From: Geoff Clements on
C. wrote:

> Hi,
>
> Bit of an irritation rather than a must-have this one.
>
> Screen on the old laptop died - but its still a workng computer - so
> I've hooked it up to the TV. Unfortunately the latter seems very fussy
> about the video modes it supports (nothing faster than 60Hz), I've
> changed the Linux kernel options in grubs menu.lst to boot up int a
> suitable text mode (vga=773), and X is quite usable @ 1924 x 768 (in
> fact I'm sitting in front of and typing on the very hardware right
> now). The only downside is that the screen can't sync when the grub
> menu is shown! So I just need to wait for it to timeout!
>
> Any ideas?
>

It's been a while since I looked as such things but ...
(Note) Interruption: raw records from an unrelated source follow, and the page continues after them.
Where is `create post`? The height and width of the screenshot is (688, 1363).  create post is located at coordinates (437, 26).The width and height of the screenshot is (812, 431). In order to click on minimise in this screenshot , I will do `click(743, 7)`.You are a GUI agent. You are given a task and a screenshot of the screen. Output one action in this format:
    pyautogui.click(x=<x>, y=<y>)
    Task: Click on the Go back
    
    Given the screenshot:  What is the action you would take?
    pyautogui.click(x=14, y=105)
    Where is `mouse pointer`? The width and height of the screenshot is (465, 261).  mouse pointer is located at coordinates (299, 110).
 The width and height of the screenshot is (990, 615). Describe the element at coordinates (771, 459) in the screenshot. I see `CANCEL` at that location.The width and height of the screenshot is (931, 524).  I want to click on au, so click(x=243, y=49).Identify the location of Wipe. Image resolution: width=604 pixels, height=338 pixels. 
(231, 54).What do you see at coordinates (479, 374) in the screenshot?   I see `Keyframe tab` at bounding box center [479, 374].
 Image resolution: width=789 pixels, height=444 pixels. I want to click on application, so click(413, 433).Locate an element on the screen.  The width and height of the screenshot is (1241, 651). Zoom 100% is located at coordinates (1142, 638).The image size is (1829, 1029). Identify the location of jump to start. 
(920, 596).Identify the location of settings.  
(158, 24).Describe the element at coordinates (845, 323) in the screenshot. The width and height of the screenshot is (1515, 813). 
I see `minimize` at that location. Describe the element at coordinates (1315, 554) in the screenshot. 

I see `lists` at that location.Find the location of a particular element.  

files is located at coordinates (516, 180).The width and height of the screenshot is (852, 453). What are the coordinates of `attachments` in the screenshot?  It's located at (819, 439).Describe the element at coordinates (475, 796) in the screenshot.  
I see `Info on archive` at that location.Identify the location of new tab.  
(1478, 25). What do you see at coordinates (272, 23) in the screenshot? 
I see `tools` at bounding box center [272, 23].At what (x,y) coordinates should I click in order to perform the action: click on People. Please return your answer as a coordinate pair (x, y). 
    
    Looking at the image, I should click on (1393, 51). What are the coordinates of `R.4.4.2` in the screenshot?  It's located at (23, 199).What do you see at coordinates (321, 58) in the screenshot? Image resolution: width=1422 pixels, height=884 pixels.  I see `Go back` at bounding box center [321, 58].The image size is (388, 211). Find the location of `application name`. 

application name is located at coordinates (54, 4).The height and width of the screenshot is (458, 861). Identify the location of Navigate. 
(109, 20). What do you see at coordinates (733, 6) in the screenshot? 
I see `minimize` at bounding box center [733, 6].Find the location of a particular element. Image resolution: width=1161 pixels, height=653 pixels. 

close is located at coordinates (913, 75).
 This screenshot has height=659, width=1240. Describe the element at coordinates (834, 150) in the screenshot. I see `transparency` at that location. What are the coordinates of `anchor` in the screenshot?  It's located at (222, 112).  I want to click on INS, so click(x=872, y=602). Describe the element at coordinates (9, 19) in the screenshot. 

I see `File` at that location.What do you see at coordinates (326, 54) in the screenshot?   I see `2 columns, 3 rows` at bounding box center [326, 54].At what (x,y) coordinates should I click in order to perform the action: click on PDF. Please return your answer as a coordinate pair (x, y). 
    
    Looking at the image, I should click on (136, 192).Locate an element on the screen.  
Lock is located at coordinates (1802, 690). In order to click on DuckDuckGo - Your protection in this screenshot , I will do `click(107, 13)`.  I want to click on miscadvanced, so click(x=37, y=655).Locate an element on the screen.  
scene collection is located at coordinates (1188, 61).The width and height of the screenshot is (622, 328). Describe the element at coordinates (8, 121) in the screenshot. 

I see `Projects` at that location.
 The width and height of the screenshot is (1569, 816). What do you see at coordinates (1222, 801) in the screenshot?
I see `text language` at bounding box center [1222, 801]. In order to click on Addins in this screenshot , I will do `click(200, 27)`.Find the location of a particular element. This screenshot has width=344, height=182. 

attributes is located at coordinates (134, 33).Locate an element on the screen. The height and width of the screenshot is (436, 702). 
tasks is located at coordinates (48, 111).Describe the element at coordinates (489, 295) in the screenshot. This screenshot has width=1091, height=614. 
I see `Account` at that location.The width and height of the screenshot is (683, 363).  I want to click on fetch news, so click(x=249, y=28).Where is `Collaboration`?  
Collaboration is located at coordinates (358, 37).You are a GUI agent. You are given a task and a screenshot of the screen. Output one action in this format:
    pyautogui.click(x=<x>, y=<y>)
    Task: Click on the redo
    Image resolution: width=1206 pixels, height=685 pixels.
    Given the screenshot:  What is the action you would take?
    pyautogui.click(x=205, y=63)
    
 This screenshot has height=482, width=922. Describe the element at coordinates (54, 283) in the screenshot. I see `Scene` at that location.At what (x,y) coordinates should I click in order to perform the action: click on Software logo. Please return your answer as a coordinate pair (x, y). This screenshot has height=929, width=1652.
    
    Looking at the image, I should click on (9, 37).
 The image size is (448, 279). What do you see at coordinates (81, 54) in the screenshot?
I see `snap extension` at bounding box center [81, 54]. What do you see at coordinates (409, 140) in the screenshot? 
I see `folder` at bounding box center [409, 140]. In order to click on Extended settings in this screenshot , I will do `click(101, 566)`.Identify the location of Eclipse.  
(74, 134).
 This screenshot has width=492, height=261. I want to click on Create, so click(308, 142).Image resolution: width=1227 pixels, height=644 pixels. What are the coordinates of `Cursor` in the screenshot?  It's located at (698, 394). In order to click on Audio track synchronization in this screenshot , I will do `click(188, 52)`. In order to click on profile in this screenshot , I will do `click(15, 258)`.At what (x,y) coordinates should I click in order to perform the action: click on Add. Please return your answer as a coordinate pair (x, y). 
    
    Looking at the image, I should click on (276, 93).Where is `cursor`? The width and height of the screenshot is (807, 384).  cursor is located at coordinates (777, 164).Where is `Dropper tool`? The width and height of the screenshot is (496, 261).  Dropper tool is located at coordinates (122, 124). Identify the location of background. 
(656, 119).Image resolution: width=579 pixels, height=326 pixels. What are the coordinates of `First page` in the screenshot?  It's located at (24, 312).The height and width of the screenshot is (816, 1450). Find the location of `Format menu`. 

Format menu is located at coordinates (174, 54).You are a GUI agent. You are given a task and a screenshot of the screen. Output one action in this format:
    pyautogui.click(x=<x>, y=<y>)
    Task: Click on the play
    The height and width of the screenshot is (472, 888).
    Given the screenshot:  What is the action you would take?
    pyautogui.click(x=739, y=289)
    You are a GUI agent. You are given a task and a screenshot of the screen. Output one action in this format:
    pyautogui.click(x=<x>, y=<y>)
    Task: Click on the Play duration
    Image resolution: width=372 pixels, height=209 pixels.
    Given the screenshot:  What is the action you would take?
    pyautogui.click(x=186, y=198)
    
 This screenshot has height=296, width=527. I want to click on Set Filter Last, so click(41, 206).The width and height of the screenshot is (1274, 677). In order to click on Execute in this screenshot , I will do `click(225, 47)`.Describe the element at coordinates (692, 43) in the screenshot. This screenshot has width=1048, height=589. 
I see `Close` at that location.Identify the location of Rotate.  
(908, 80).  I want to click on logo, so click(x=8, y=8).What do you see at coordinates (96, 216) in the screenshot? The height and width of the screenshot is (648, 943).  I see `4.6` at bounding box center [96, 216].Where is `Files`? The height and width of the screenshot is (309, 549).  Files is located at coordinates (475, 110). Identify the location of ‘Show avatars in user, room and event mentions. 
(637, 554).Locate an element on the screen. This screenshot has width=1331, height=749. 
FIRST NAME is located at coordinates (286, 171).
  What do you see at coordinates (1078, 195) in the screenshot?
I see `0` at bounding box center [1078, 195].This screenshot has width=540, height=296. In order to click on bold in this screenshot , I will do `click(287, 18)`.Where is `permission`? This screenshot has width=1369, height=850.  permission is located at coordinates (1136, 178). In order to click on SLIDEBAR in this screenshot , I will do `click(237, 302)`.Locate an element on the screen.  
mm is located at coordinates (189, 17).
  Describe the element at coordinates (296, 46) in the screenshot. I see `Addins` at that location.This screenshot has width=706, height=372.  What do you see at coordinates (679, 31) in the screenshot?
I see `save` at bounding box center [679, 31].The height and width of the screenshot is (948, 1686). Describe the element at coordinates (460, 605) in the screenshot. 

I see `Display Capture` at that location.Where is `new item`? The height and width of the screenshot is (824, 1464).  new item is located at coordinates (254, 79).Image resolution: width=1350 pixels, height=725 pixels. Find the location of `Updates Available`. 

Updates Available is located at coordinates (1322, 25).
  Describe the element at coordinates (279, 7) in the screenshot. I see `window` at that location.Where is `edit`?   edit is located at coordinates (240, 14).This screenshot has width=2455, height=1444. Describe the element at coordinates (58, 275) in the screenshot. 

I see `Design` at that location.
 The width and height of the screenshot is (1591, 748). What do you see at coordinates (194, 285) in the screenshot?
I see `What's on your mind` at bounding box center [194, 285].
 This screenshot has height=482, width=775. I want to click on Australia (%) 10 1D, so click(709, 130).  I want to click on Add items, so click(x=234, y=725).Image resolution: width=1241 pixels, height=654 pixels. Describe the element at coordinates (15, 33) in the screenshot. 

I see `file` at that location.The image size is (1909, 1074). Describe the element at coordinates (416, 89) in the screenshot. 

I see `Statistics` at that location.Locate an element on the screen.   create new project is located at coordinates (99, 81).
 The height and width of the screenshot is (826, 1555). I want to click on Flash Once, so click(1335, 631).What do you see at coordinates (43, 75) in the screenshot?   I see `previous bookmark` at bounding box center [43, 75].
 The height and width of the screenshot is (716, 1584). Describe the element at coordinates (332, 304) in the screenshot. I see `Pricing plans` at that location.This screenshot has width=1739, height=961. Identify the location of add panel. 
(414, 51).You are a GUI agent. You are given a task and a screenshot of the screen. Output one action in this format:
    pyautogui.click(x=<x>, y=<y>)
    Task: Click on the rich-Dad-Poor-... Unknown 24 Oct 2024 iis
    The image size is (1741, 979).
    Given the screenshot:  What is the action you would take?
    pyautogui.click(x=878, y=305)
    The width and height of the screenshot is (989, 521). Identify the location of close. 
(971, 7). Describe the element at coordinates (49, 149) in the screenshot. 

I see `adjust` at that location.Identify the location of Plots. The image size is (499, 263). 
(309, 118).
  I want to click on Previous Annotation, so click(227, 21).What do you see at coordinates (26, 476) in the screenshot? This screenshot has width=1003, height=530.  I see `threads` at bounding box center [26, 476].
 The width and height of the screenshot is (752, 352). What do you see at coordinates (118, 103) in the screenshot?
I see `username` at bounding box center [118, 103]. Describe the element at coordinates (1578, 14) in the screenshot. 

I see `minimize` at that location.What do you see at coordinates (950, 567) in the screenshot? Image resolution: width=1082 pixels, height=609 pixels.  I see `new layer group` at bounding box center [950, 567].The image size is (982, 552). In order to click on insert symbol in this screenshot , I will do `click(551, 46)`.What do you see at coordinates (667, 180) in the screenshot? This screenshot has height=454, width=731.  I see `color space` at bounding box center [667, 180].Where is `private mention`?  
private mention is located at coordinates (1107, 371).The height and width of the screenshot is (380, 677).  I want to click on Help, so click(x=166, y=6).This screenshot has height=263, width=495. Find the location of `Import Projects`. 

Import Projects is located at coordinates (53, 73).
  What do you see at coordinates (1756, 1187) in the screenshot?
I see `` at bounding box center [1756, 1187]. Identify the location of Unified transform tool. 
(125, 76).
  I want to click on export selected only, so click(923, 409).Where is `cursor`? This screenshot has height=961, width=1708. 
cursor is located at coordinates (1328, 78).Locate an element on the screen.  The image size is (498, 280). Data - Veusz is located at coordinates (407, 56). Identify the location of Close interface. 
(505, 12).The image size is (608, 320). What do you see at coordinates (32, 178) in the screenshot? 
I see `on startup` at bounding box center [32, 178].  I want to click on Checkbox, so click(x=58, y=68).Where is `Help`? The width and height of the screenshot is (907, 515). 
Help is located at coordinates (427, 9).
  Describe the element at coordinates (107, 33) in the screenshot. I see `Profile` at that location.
The vga parameter is passed to the vesafb driver which doesn't allow you to
set the refresh rate (at least this used to be the case). However there is
the uvesafb module which does allow this but you'll need to compile it
yourself and insmod it into the kernel rather than the vesefb module.

Info here:
http://dev.gentoo.org/~spock/projects/uvesafb/

--
Geoff
From: C. on
On 3 Mar, 21:56, Geoff Clements <bitbuc...(a)electron.me.uk> wrote:
> C. wrote:
> > The only downside is that the screen can't sync when the grub
> > menu is shown! So I just need to wait for it to timeout!
>
>
> The vga parameter is passed to the vesafb driver which doesn't allow you to
> set the refresh rate (at least this used to be the case). However there is
> the uvesafb module which does allow this but you'll need to compile it
> yourself and insmod it into the kernel rather than the vesefb module.
>
> Info here:http://dev.gentoo.org/~spock/projects/uvesafb/
>

Thanks Geoff - but thats for the Linux Kernel - I'm trying to fix it
on the grub menu - before the kernel boots

:(

C.
From: Geoff Clements on
C. wrote:

> On 3 Mar, 21:56, Geoff Clements <bitbuc...(a)electron.me.uk> wrote:
>> C. wrote:
>> > The only downside is that the screen can't sync when the grub
>> > menu is shown! So I just need to wait for it to timeout!
>>
>>
>> The vga parameter is passed to the vesafb driver which doesn't allow you
>> to set the refresh rate (at least this used to be the case). However
>> there is the uvesafb module which does allow this but you'll need to
>> compile it yourself and insmod it into the kernel rather than the vesefb
>> module.
>>
>> Info here:http://dev.gentoo.org/~spock/projects/uvesafb/
>>
>
> Thanks Geoff - but thats for the Linux Kernel - I'm trying to fix it
> on the grub menu - before the kernel boots
>
> :(
>

Ooopps sorry, my bad.

Looking at Grub2 development it look like they've got a video API,
http://grub.enbug.org/VideoSubsystem, but I don't think it can do with what
you want.

I know there are other bootloaders around, have you checked these out?